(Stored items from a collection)
──────
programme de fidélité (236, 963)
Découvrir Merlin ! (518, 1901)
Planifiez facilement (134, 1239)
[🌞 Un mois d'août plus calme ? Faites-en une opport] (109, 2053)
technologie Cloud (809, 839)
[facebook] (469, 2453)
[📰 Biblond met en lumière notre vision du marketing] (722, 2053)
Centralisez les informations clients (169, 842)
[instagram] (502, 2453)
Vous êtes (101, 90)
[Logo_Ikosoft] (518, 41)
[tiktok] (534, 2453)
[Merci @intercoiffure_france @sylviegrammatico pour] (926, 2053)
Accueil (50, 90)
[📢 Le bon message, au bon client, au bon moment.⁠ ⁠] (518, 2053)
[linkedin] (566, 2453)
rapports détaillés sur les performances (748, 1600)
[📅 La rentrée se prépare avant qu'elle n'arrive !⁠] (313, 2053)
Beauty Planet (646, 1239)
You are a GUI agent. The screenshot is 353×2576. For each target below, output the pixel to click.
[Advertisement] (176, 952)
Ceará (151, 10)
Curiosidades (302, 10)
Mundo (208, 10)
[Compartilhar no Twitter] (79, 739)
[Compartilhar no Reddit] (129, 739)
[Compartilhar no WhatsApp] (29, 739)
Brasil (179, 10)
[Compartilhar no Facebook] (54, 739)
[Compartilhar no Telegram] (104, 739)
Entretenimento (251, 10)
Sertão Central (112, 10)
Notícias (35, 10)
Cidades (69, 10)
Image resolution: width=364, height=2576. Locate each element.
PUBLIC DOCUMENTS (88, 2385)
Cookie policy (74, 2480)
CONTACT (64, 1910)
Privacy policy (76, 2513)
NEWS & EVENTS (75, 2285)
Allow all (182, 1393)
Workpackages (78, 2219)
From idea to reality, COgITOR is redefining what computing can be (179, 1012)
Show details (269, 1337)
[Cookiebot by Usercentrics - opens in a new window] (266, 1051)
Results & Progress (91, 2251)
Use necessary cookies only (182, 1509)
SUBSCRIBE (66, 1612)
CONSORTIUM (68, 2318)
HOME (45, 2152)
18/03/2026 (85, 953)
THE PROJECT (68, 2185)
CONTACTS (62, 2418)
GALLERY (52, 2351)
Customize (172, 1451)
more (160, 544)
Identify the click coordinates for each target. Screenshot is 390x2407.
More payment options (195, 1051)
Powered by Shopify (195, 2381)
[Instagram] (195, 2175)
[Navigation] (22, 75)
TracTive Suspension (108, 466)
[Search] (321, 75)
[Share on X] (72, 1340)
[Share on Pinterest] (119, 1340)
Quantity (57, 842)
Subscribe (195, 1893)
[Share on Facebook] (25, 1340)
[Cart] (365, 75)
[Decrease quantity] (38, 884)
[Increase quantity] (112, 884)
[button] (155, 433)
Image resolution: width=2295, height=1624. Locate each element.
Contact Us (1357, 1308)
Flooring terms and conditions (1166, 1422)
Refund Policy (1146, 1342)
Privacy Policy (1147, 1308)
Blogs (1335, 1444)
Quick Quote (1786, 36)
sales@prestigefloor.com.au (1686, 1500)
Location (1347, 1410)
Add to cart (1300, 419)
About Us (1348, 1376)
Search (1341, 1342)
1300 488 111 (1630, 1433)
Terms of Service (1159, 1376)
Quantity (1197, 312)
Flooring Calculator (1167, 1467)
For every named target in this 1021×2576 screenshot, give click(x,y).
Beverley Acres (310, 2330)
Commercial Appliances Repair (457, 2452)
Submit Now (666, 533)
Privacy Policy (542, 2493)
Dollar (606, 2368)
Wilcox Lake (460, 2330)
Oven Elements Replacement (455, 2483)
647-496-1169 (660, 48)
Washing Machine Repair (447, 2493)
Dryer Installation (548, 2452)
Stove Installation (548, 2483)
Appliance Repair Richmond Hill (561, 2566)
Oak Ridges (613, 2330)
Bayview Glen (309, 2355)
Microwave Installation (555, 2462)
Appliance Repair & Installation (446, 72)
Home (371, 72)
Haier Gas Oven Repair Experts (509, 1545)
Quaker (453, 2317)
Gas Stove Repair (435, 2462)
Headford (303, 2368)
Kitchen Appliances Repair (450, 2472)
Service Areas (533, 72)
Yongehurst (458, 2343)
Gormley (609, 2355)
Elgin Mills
──────
What needs to be done:
Copy out, exactly and alone, the lines of the entries above between the ones holding "Vous êtes (101, 90)" and "Powered by Shopify (195, 2381)", inclusive.

Solution to this exercise:
Vous êtes (101, 90)
[Logo_Ikosoft] (518, 41)
[tiktok] (534, 2453)
[Merci @intercoiffure_france @sylviegrammatico pour] (926, 2053)
Accueil (50, 90)
[📢 Le bon message, au bon client, au bon moment.⁠ ⁠] (518, 2053)
[linkedin] (566, 2453)
rapports détaillés sur les performances (748, 1600)
[📅 La rentrée se prépare avant qu'elle n'arrive !⁠] (313, 2053)
Beauty Planet (646, 1239)
You are a GUI agent. The screenshot is 353×2576. For each target below, output the pixel to click.
[Advertisement] (176, 952)
Ceará (151, 10)
Curiosidades (302, 10)
Mundo (208, 10)
[Compartilhar no Twitter] (79, 739)
[Compartilhar no Reddit] (129, 739)
[Compartilhar no WhatsApp] (29, 739)
Brasil (179, 10)
[Compartilhar no Facebook] (54, 739)
[Compartilhar no Telegram] (104, 739)
Entretenimento (251, 10)
Sertão Central (112, 10)
Notícias (35, 10)
Cidades (69, 10)
Image resolution: width=364, height=2576. Locate each element.
PUBLIC DOCUMENTS (88, 2385)
Cookie policy (74, 2480)
CONTACT (64, 1910)
Privacy policy (76, 2513)
NEWS & EVENTS (75, 2285)
Allow all (182, 1393)
Workpackages (78, 2219)
From idea to reality, COgITOR is redefining what computing can be (179, 1012)
Show details (269, 1337)
[Cookiebot by Usercentrics - opens in a new window] (266, 1051)
Results & Progress (91, 2251)
Use necessary cookies only (182, 1509)
SUBSCRIBE (66, 1612)
CONSORTIUM (68, 2318)
HOME (45, 2152)
18/03/2026 (85, 953)
THE PROJECT (68, 2185)
CONTACTS (62, 2418)
GALLERY (52, 2351)
Customize (172, 1451)
more (160, 544)
Identify the click coordinates for each target. Screenshot is 390x2407.
More payment options (195, 1051)
Powered by Shopify (195, 2381)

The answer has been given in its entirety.